Work order: Your task is to return, word for word, only the lines from the line with "Task: Click the Your" through the close of the data. Exclude all pictures.

Records shown:
╔══

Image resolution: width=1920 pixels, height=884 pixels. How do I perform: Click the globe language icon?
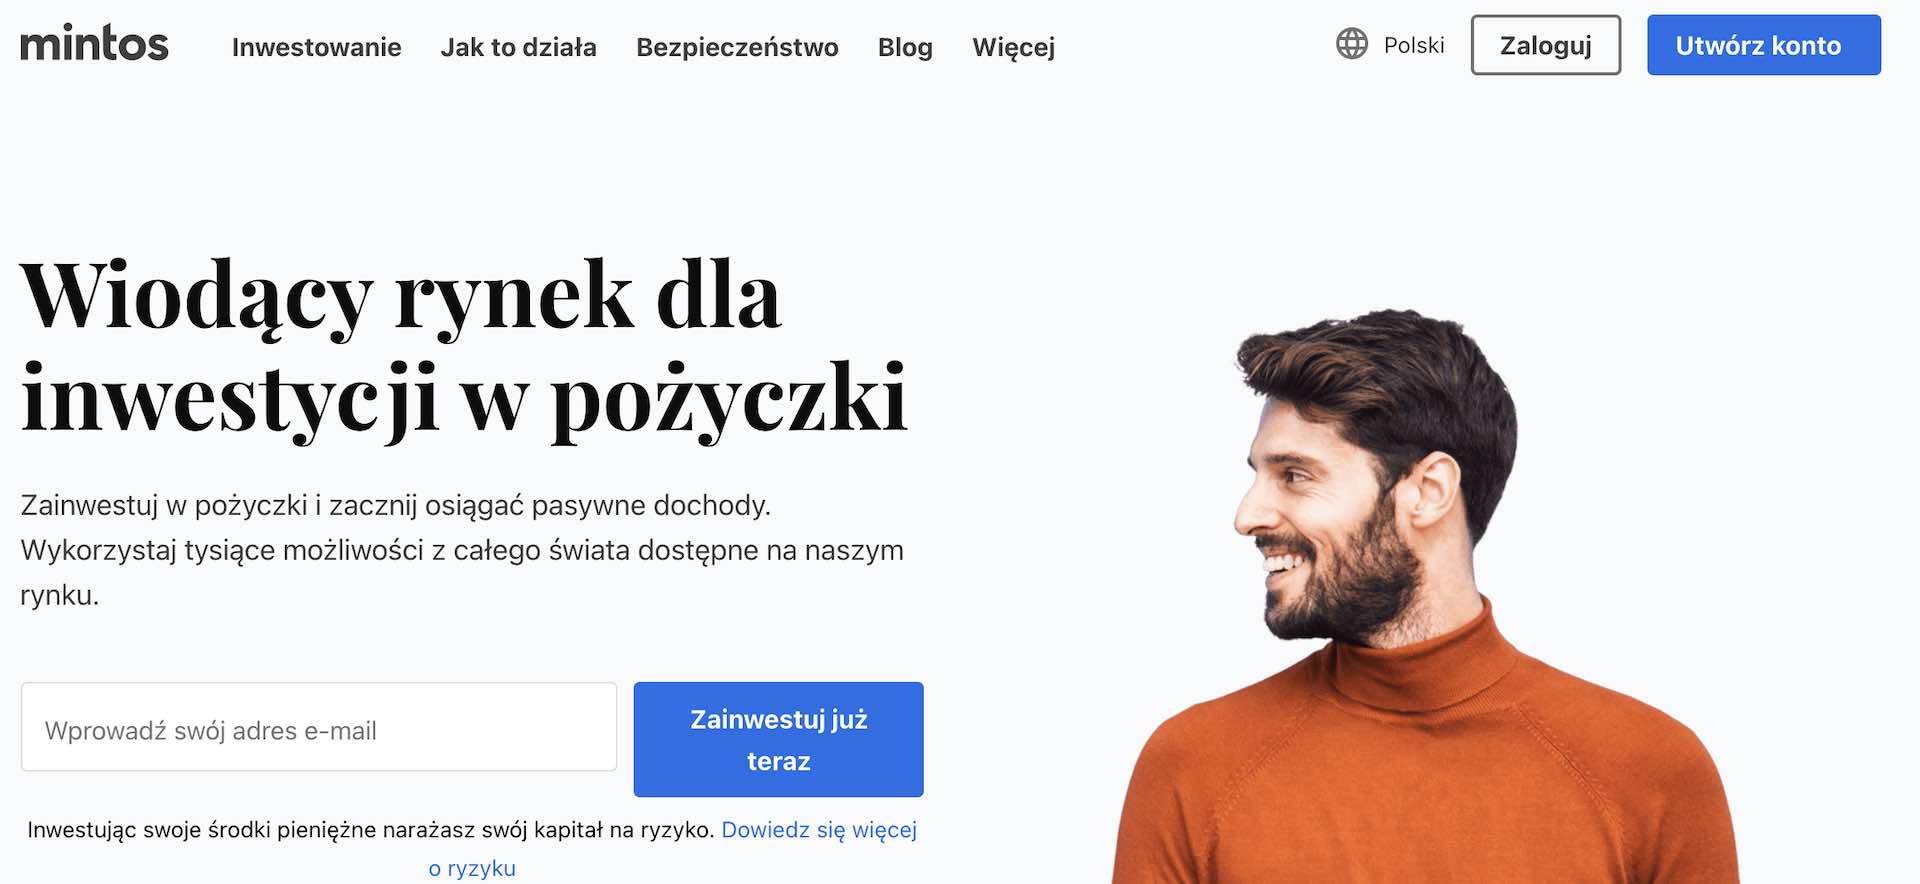coord(1352,44)
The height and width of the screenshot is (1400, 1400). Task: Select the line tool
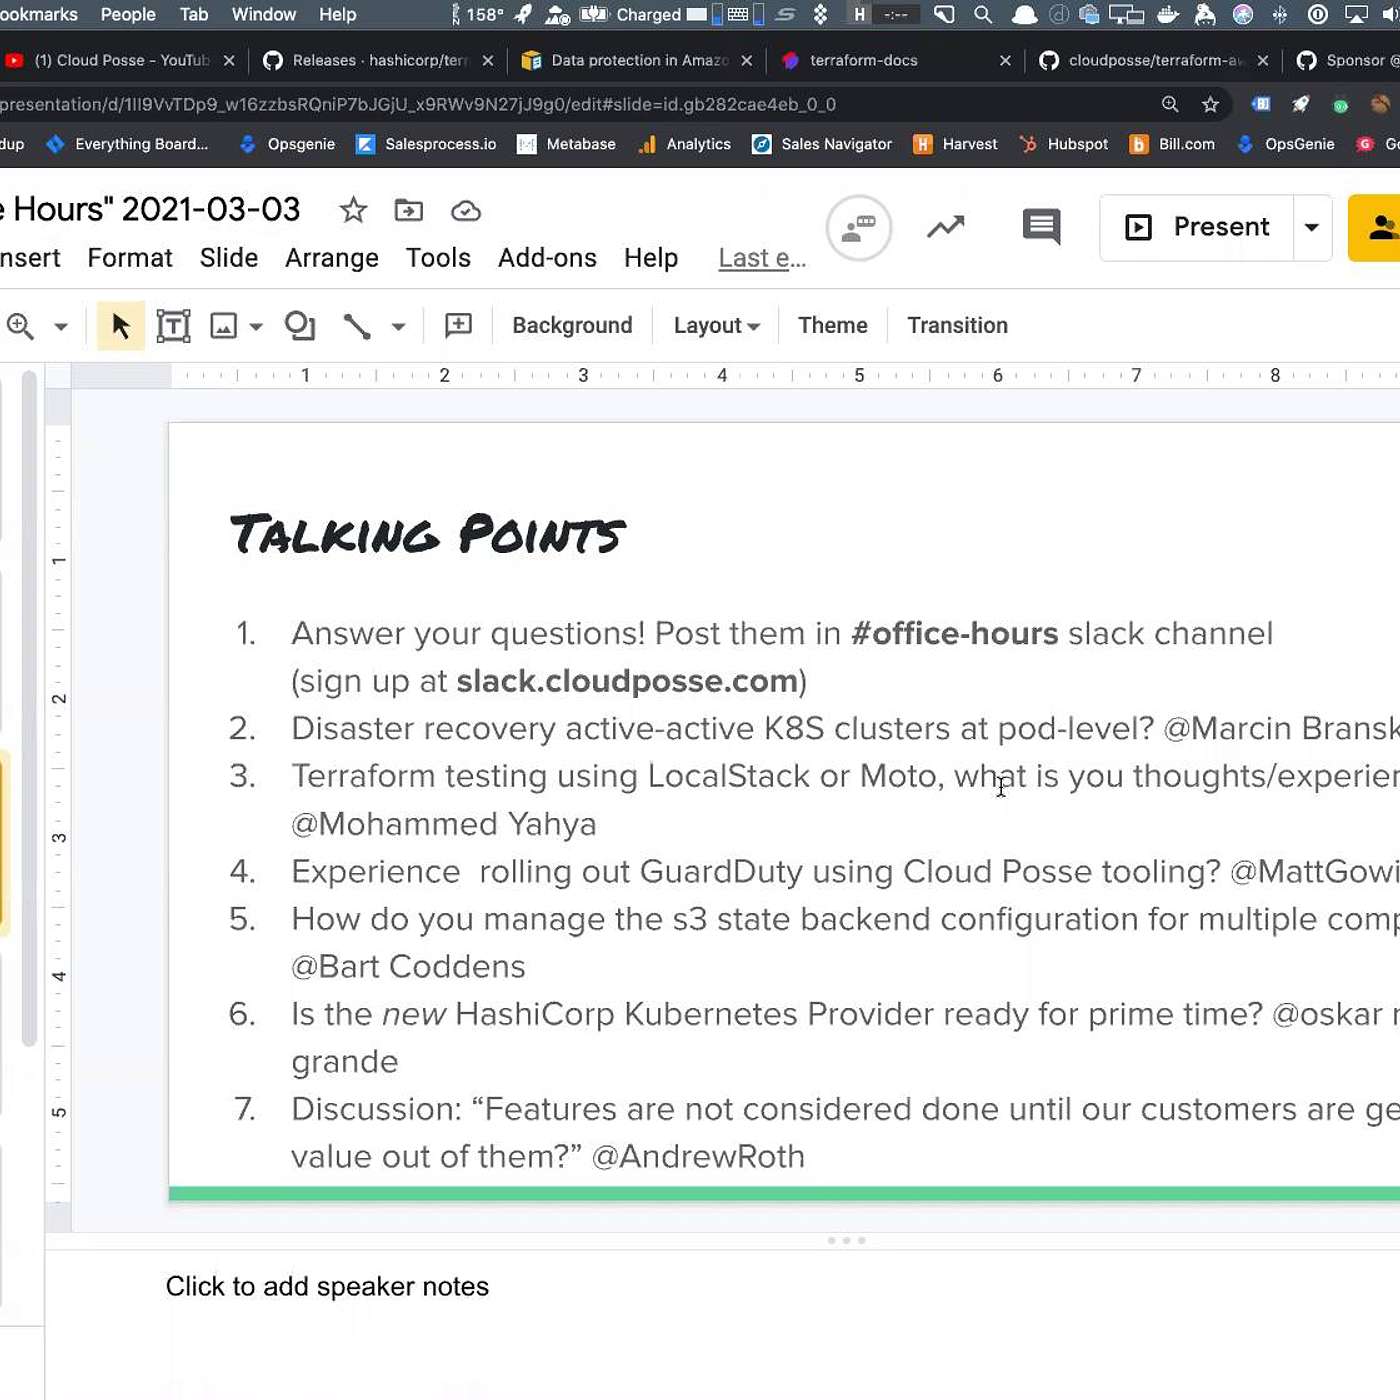[x=357, y=326]
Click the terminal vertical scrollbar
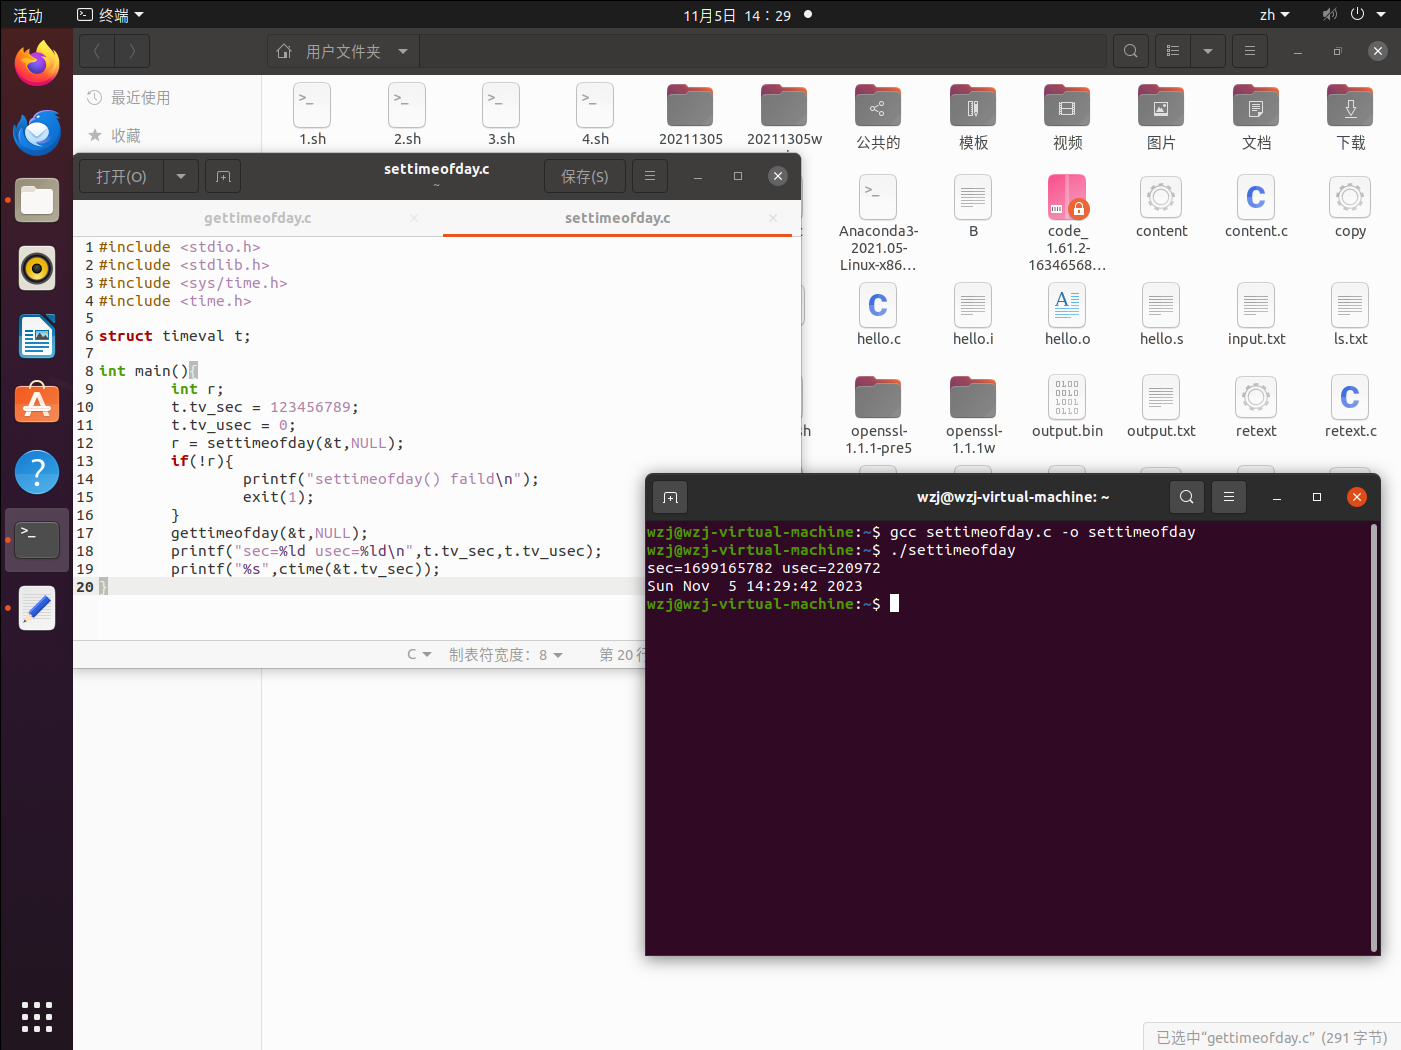This screenshot has width=1401, height=1050. (1374, 737)
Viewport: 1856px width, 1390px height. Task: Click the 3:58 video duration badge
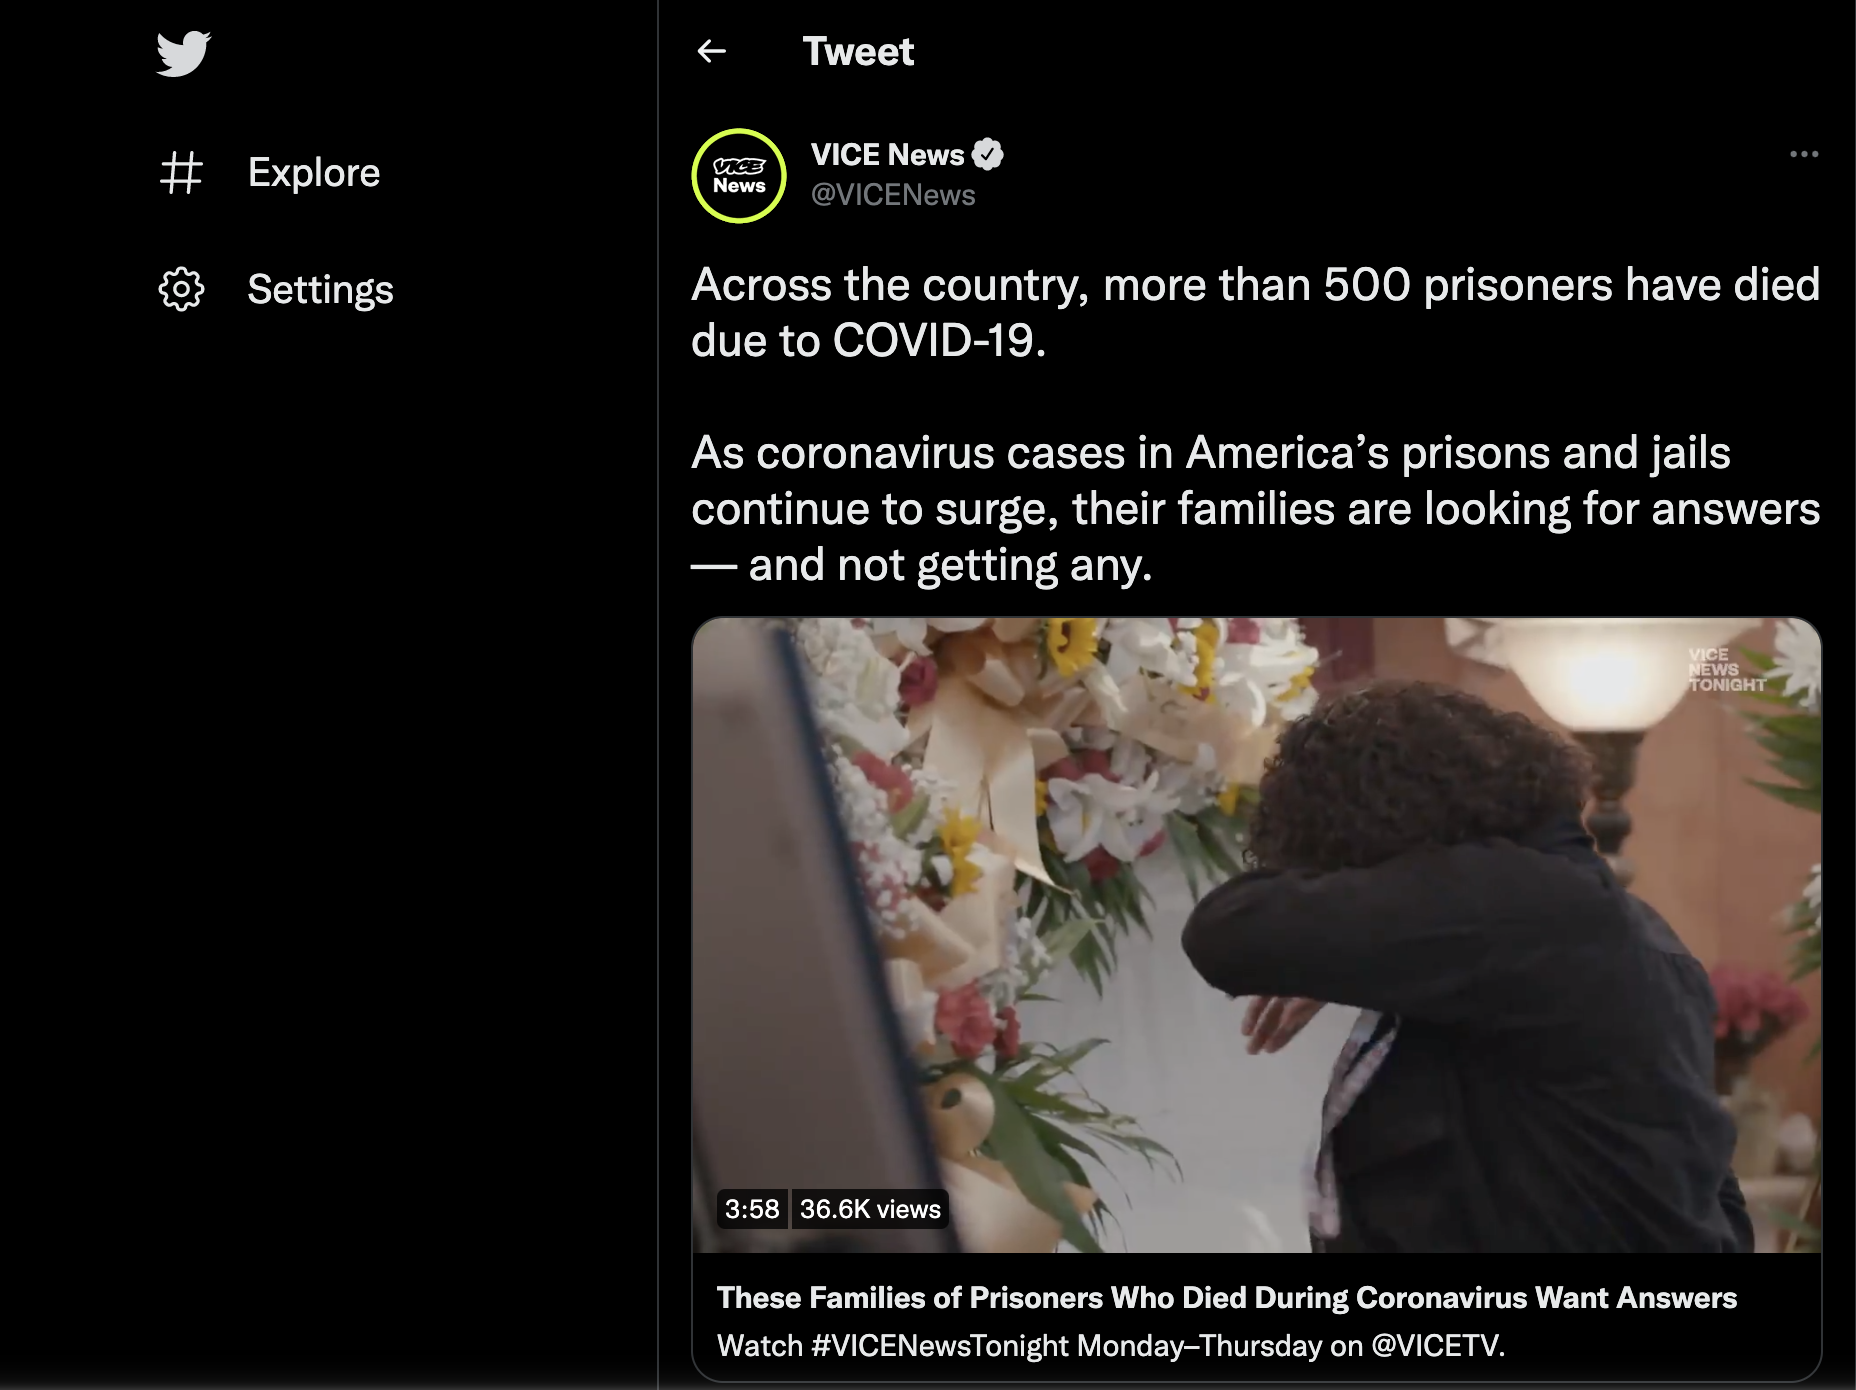(x=752, y=1209)
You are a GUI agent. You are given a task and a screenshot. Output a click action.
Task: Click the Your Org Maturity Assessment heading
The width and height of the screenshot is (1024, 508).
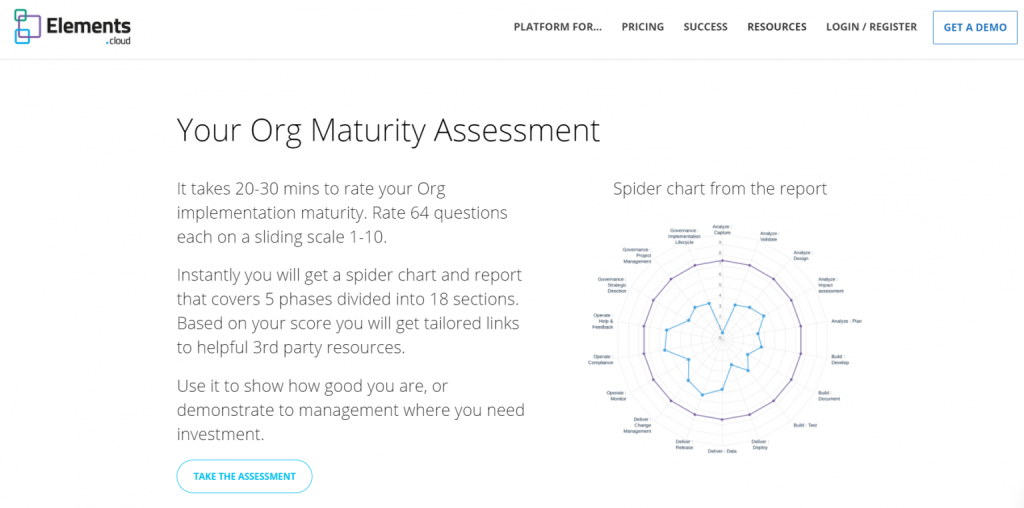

╚══

Task solution:
Task: Click the Your Org Maturity Assessment heading
The width and height of the screenshot is (1024, 508).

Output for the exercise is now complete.